Andrey Korsakov married an American national who gave birth to his two sons, Andrey (Jr.) and Alexander. In the family circle only English was spoken, thus resulting in bilingualism of Korsakov's children.

The 1950s found Korsakov teaching English and Electrical Engineering at Lvov Polytechnic. Korsakov earned his higher linguistic education in Germanic philology at Lvov University from where he externally graduated with honours. After the defence of his candidate thesis in 1958 he moved to Odessa to head the Chair of English Studies, and the Department of Romance and Germanic Philology as its Dean. Earning his doctoral degree 5 years later, the full-fledged Professor Korsakov headed the Chair of Grammar for 30 years. There he continued his own scientific research and guidance of that of his numerous followers from all the corners of the CIS. The number of Korsakov's post-graduate students exceeds over 30, thirty of them defended their theses and are working on in the realms of Korsakov's Grammar School. Andrey Korsakov formed the linguistic minds of many generations up to his death in 2007.

== Legacy ==
Three published substantial single-authored monographic works by Andrey Korsakov give the all-round study of the aspect and tense problem in Modern English indicative. Two more provide the fundamental interpretation of Modern English syntax and morphology through the paradigm of Korsakov's theory, but are yet unpublished. Over 50 scientific articles by Korsakov address topical linguistic issues. Among Prof. Korsakov's many accomplishments are more than forty English learners’ guides, and course books on English Grammar.
In 2000 the University of Cambridge rated him among the top 20 linguists of the millennium.
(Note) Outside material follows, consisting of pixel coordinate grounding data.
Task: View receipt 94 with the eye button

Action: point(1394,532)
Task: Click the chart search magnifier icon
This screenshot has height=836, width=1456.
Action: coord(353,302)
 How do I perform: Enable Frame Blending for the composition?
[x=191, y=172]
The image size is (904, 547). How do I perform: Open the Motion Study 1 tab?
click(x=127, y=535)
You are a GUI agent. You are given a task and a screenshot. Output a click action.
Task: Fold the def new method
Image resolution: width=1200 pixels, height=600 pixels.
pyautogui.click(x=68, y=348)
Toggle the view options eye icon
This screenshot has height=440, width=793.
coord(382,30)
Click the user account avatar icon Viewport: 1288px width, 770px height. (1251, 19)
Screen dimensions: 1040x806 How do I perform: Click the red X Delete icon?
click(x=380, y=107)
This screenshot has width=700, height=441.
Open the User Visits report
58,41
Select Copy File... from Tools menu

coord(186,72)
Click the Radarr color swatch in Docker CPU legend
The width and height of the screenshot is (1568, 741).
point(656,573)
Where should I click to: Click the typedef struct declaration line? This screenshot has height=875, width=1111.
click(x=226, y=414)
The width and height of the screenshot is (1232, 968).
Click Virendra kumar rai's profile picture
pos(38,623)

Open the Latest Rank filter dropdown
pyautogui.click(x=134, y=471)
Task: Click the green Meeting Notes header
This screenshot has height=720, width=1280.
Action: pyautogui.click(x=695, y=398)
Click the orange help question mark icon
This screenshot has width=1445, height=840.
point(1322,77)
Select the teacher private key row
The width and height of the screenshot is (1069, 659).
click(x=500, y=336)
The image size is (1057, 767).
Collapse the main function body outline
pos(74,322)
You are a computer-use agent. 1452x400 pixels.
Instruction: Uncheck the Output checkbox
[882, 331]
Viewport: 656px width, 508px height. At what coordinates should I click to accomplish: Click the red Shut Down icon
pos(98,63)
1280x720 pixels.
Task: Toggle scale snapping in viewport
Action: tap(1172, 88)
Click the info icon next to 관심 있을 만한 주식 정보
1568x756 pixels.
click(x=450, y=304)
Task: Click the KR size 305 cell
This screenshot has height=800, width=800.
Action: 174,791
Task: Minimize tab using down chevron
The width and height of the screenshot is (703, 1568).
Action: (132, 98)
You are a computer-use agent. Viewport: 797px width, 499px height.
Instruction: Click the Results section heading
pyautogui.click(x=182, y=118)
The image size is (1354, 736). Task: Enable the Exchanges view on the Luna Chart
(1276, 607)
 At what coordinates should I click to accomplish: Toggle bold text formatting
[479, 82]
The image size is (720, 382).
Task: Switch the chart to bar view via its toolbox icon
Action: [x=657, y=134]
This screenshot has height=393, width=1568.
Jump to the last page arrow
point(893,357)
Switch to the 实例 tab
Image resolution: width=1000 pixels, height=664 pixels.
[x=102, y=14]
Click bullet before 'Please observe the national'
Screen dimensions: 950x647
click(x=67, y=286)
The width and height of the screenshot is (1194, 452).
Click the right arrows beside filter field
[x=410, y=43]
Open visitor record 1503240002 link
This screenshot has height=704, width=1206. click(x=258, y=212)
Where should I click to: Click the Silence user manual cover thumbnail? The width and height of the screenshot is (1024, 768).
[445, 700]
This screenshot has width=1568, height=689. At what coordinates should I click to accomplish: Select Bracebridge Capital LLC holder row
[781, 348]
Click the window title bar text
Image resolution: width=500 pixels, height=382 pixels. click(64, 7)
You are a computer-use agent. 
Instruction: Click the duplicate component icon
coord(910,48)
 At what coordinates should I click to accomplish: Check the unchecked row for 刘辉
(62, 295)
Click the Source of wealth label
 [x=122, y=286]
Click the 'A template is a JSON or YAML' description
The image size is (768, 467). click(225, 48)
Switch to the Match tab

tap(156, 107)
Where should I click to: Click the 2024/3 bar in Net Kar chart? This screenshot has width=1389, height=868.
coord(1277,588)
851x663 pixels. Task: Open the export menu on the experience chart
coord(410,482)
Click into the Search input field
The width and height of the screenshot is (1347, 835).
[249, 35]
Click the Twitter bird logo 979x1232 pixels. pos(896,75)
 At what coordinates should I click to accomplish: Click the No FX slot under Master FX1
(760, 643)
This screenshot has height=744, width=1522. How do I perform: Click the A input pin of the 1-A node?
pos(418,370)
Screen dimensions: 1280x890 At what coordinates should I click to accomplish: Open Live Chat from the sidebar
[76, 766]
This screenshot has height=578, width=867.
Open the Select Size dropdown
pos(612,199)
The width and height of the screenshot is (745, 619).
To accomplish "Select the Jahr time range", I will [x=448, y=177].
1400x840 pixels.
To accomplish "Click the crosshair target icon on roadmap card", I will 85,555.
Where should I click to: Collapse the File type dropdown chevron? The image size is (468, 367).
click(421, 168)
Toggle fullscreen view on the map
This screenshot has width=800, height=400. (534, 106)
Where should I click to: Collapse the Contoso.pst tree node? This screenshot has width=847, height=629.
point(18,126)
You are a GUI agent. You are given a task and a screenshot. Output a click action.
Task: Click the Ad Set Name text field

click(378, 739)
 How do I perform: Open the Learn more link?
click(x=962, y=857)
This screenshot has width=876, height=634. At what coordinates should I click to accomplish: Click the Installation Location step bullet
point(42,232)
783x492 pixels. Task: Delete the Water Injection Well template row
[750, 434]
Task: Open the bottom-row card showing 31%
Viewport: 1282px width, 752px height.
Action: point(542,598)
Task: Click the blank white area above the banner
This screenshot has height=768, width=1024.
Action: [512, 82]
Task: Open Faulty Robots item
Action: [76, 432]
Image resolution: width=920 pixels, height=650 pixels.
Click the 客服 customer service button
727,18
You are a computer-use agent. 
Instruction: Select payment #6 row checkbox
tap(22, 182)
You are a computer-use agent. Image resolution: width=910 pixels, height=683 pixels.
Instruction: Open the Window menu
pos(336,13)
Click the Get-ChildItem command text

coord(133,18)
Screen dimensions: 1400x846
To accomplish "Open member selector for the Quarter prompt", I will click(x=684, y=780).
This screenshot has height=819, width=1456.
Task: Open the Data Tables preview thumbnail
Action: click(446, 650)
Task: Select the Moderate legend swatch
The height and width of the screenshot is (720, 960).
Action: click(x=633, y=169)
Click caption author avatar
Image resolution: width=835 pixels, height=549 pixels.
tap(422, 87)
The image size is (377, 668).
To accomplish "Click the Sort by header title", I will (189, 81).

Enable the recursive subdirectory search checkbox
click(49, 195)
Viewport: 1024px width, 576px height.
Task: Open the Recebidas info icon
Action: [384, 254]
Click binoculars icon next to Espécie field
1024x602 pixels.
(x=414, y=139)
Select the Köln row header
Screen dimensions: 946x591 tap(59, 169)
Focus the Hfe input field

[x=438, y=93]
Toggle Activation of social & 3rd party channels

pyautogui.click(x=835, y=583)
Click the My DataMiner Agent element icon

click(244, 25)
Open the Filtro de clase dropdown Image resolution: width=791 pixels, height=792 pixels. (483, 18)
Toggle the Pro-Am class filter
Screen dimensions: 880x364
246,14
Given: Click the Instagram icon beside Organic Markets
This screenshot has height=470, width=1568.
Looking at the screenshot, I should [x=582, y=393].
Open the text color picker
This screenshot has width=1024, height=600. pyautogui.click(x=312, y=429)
== Linguistic versatility ==
Linguistics occupied the key role in Korsakov's life. Already 80-odd years old, the scholar took up Modern Greek, to comprise two course books on its grammar and a Russian-Greek phrasebook by the claim of the Greek Publishing house. By the end of his life, he acquired a good command and studied linguistic peculiarities of the English, German, Greek, Italian, Finnish, Mongolian, and Chinese languages.

== Selected publications ==
- Корсаков А.К. Претеріт в системі видочасових дієслівних форм в сучасній англійській мові. - Львів: ЛДУ, 1958.
- The use of tenses in English. Korsakov, A. K. (Andreĭ Konstantinovich). 1969. Korsakov, A. K. Structure of Modern English pt. 1. oai:gial.edu:26766 at http://www.language-archives.org/item/oai:gial.edu:26766
- Korsakov A.K. The Use of Tenses in English (second ed., revised). - Kiev: Vyshcha Shkola, 1978.
- Корсаков, А.К. Категория вида в современном английском языке: Автореф. дис. ... д-ра филол. наук. Тбилиси, 1970. - 43 с.
- Корсаков А.К. Семантическая структура глагола в современном английском языке Текст. /А.К.Корсаков - Одесса: ОГУ, 1982.
- Korsakov A.K. Theoretical Foundations of Modern English Grammar. Part I. Syntax. – Manuscript. – Odessa University, 1982. – 324 p.
- Korsakov A.K. Theoretical Foundations of Modern English Grammar. Part II. Morphology. – Manuscript. – Odessa University, 1984. – 372 p.
- Korsakov A.K., Igropulu V. Greek-Russian Conversations / Греческо-русские диалоги. - Athens, 1994.
- Korsakov A.K., Igropulu V. Greek Language Guide. - Athens, 1997.
- Korsakov A.K. A Grammar of the Greek Language. - Athens, 1999. - 173 p.